He said: ‘Want a lift?’
Dragged back from whatever it was that she had been contemplating, she looked at him the way she might have sized up a stranger. ‘Where to?’
‘Altnalarach.’
Her laugh was mirthless. ‘I’m supposed to be having a coffee break and then sitting by the phone waiting for news from that part of the world.’
‘I’m prepared to take you to that part of the world personally.’
‘Why do you want to go?’
‘Somebody has to. You know that as well as I do. Better than your hidebound colleagues do, maybe?’
‘I’d lose my job if I —’
‘Good. But I’ll tell you one thing. You’ll lose your prey and a lot of important evidence if you don’t come. Right now.’

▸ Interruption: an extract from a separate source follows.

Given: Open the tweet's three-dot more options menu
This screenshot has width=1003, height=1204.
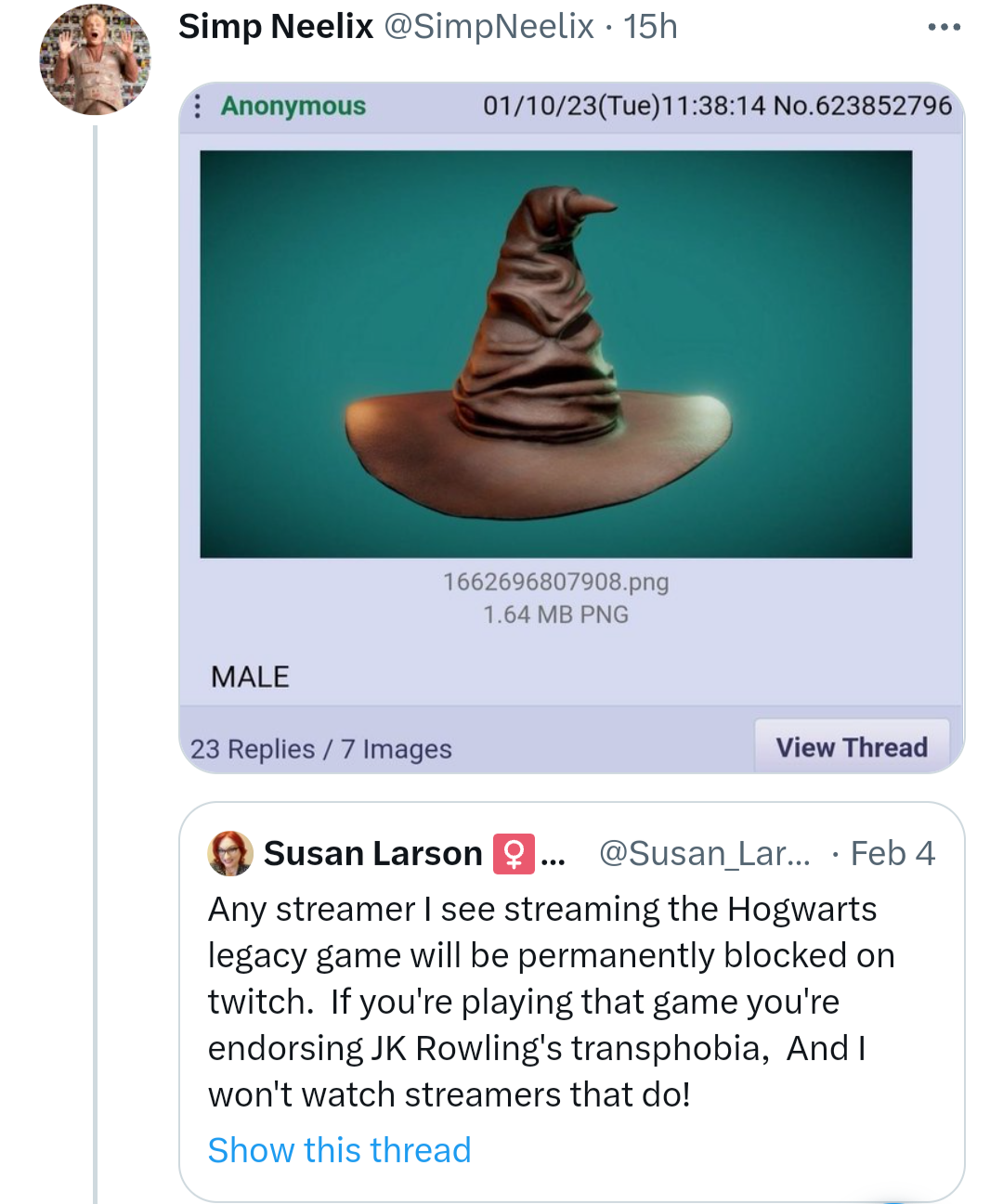Looking at the screenshot, I should point(944,27).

She slid into the seat beside him. ‘This is crazy. I don’t know what I’m doing.’
‘You do know damn well that if we don’t get there in time we may lose something invaluable.’

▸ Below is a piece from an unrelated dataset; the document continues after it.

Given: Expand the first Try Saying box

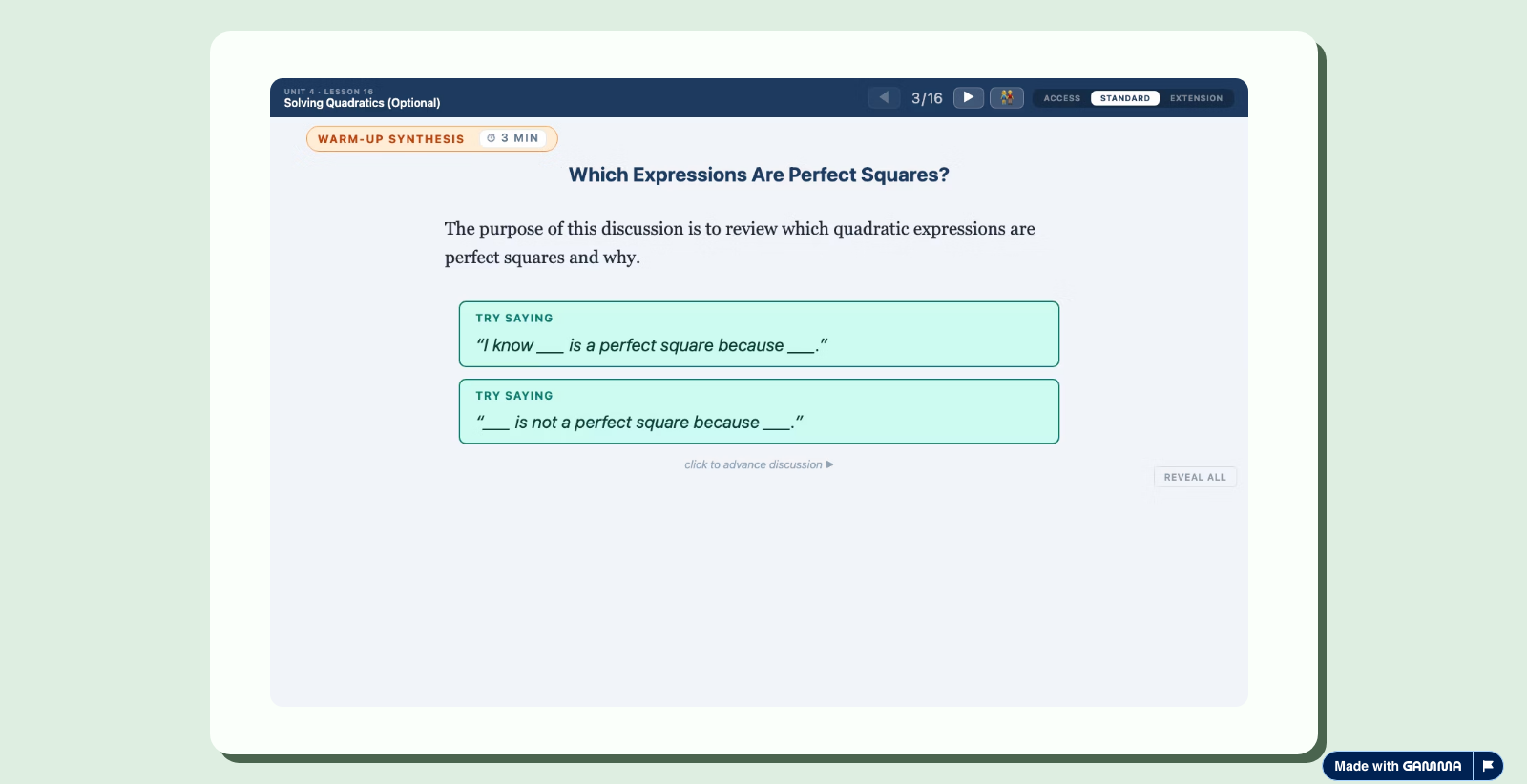Looking at the screenshot, I should pos(758,334).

She couldn’t argue. He could tell she was not going to. But he could also tell that, now she had committed herself, she was terrified of the outcome.

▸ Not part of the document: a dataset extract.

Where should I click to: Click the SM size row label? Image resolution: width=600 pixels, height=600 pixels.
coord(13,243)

There was no point in vague conversation. They both knew the main object of this drive, and nothing else was worth discussing.
Nick wondered if they might even catch Adam before he reached Altnalarch. Unlikely, but the Laguna was capable of speeds a lot higher than Adam Lowther’s clapped-out old estate, worn down over recent years by the weight of musical instruments, loudspeakers, disco equipment and keyboards.
‘If I get pulled in for speeding,’ he said, ‘I hope you can flash your warrant card at them and tell them what it’s all about.’
‘They’ll be even tougher if they find out that I’m trespassing on their patch.’ Lesley glanced along the fascia board. ‘May I use your earphone?’
‘Go right ahead.’
She murmured a brief message for DCI Rutherford, and then said: ‘Can I switch it off so that we don’t get him replying and threatening me with a firing squad?’
‘Done.’
As they crossed The Mound, the sun came out from behind a thin veil of clouds and shot sparks of light like pebbles skimming across Loch Fleet. It was a day for relaxing under a display of changing, skittish skies. As the road hugged closer to the sea, the brightness intensified, and the broom burned more and more golden on the slopes. But they were not on holiday. Not this time, thought Nick.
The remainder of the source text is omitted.